← Back
● Experiment

The memory layer

I’ve been building Transcripted as a meeting transcription app. That’s the wrong framing and I only just realized it.

I ran 63 minutes of meeting audio through the pipeline last night. Full transcript, every speaker identified by name, timestamps on every utterance. Done in 20 seconds. Nothing left my Mac. That part I knew.

What I hadn’t fully thought through is what that transcript is actually for.

It’s not for reading. Nobody reads their meeting transcripts. It’s for your agent. When you have a personal AI that knows your context — and everyone will, sooner than most people think — it needs to know what you decided in that meeting three weeks ago. What you promised. What the other person said they’d do. Who Sarah is and why she matters.

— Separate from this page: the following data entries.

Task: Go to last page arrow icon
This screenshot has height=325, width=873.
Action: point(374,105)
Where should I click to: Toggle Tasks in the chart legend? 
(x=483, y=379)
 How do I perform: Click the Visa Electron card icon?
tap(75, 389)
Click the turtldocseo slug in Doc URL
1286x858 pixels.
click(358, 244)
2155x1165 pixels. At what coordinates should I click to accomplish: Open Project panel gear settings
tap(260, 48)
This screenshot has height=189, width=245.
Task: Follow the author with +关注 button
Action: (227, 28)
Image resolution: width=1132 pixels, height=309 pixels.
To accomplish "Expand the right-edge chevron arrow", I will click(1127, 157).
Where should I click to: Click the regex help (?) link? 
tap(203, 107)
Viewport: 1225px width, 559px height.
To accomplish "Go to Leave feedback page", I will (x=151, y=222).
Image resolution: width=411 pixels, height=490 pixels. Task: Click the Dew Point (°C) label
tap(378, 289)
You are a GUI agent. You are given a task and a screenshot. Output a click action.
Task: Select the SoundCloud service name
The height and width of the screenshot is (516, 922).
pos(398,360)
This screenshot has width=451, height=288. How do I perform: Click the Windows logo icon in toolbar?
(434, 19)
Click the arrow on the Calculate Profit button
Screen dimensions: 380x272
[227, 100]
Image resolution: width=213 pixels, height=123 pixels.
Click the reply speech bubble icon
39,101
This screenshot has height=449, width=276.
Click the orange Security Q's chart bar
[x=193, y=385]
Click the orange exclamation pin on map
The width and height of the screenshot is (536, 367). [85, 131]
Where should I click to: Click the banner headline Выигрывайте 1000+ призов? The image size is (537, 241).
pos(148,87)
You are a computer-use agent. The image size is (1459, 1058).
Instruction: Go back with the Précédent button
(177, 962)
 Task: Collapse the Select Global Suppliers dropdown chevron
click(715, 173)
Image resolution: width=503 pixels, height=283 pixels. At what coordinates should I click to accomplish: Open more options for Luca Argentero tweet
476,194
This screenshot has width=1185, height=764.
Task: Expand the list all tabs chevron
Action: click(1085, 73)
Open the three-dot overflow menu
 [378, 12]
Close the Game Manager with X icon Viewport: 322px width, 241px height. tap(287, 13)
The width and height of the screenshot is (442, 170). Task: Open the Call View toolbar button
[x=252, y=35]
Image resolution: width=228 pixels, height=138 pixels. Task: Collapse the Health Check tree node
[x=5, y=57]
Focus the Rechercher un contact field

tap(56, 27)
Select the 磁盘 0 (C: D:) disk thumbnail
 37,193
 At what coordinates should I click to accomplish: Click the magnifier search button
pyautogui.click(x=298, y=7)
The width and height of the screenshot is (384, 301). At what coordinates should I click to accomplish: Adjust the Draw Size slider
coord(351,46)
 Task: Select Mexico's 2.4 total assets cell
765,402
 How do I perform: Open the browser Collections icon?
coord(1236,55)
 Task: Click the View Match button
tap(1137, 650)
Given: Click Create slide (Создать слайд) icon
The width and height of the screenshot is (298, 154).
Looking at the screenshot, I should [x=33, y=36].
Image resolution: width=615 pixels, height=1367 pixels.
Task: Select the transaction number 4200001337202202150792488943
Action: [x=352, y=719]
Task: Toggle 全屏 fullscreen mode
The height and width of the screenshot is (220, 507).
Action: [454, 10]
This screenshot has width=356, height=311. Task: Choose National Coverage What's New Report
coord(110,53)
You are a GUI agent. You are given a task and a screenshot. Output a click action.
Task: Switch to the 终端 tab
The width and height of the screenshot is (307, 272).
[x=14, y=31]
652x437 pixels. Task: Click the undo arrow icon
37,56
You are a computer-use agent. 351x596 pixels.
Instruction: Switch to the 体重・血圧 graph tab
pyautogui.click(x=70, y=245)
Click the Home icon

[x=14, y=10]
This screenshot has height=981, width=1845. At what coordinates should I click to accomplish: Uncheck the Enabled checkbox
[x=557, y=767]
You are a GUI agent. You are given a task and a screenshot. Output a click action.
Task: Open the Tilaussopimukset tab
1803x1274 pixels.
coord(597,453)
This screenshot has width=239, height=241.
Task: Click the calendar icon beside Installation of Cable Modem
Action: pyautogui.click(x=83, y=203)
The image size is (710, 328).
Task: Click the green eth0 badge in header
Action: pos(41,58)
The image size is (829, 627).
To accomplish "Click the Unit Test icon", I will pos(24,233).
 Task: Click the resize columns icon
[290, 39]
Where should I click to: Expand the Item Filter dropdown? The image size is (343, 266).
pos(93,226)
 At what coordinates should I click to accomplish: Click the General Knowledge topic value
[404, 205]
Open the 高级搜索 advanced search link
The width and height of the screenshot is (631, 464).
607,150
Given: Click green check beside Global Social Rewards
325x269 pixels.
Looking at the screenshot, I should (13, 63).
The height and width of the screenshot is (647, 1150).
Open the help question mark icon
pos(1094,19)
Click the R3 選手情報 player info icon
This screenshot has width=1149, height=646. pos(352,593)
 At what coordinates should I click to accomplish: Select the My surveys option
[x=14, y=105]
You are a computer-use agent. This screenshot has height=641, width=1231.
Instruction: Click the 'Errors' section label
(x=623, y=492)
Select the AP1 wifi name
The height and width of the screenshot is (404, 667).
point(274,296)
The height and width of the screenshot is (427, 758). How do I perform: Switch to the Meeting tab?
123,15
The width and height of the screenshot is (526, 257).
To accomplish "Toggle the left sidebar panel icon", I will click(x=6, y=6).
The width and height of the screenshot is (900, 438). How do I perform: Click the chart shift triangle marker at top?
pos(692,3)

That’s what Transcripted actually produces. Not a document. A context feed. Speaker-labeled, timestamped, persistent identity across meetings because of the voice fingerprinting. The kind of structured memory that a personal agent can actually use.

I’ve been describing it as “local meeting recorder.” The more accurate description is: the memory component of a local agent stack.

This matters because the whole privacy argument only holds if the stack is local end to end. Granola just pushed their users to MCP. Their MCP server feeds their cloud data into your agent. That’s not private — that’s just a different company in the loop. Transcripted’s answer to that is: your data never left your machine in the first place. There’s nothing to pipe.

The red bar: I shipped the right thing for the wrong reason. The transcription quality, the speaker diarization, the voice fingerprinting — all of that is correct. But I was optimizing for “good transcript” when I should have been optimizing for “context an agent can use.” They’re related but not the same.

The pivot is mostly framing. Some of it is features — richer JSON output, better metadata, making it trivial to point any agent at the folder. But mostly it’s just being honest about what the app is for.

Agent-first, local-first, context layer. That’s the product.